Exercise requirements » Repeat exactly the lines of the entries below from the one with "Viewport: 999px width, 581px" through the one with "You are a computer-use agent.", both ends included, and nothing else.

Input data »

┌──

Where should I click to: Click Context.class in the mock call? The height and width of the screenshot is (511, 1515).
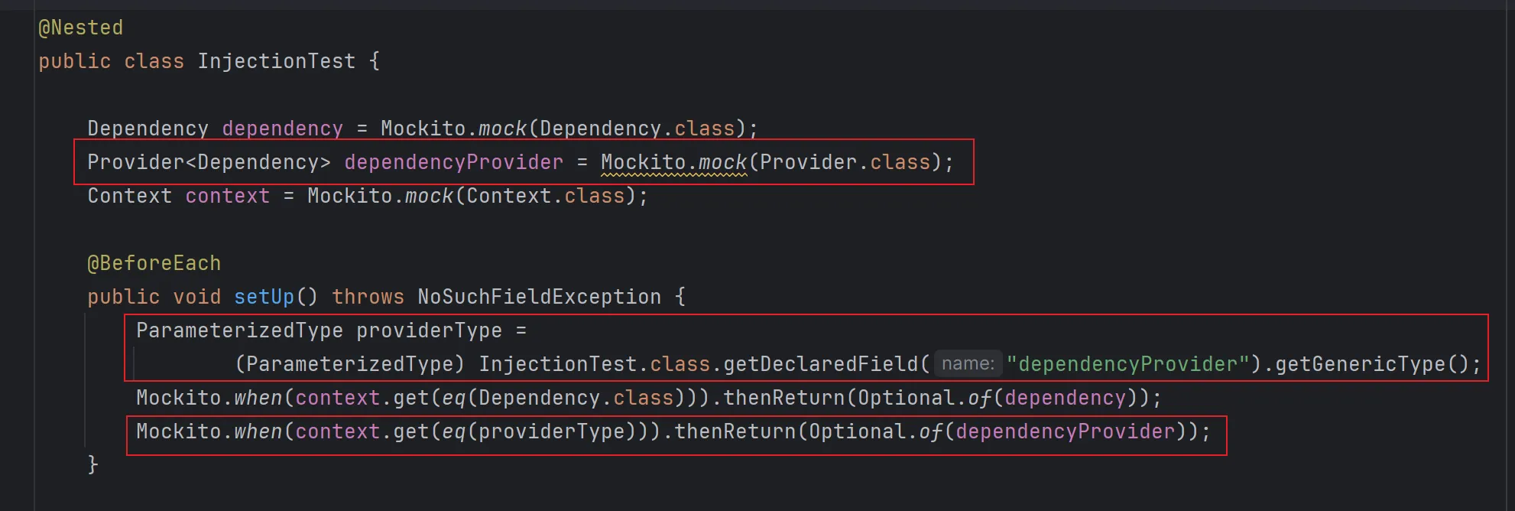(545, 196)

└──
┌──

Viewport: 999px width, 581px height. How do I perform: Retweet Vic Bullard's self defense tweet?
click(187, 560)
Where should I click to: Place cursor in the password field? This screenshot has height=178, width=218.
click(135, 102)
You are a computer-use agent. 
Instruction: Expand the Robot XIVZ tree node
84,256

└──

Written reply »
Viewport: 999px width, 581px height. How do I perform: Retweet Vic Bullard's self defense tweet?
click(187, 560)
Where should I click to: Place cursor in the password field? This screenshot has height=178, width=218.
click(135, 102)
You are a computer-use agent. 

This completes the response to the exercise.